Winner of the AAAI 2005 Outstanding Paper Award.



The multiarmed bandit is often used as an analogy for the tradeoff between exploration and exploitation in search problems. The classic problem involves allocating trials to the arms of a multiarmed slot machine to maximize the expected sum of rewards. We pose a new variation of the multiarmed bandit, the Max K-Armed Bandit, in which trials must be allocated among the arms to maximize the expected best single sample reward of the series of trials. Motivation for the Max K-Armed Bandit is the allocation of restarts among a set of multistart stochastic search algorithms. We present an analysis of this Max K-Armed Bandit showing under certain assumptions that the optimal strategy allocates trials to the observed best arm at a rate increasing double exponentially relative to the other arms.

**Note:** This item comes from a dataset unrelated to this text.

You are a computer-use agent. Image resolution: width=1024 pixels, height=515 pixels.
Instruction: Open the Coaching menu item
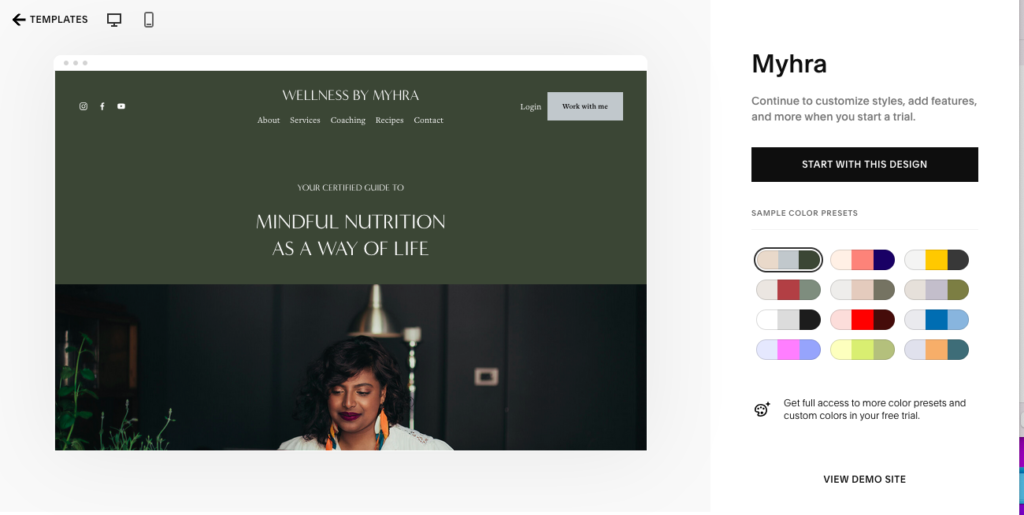[x=348, y=120]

This motivates an exploration strategy that follows a Boltzmann distribution with an exponentially decaying temperature parameter. We compare this exploration policy to policies that allocate trials to the observed best arm at rates faster (and slower) than double exponentially. The results confirm, for two scheduling domains, that the double exponential increase in the rate of allocations to the observed best heuristic outperforms the other approaches.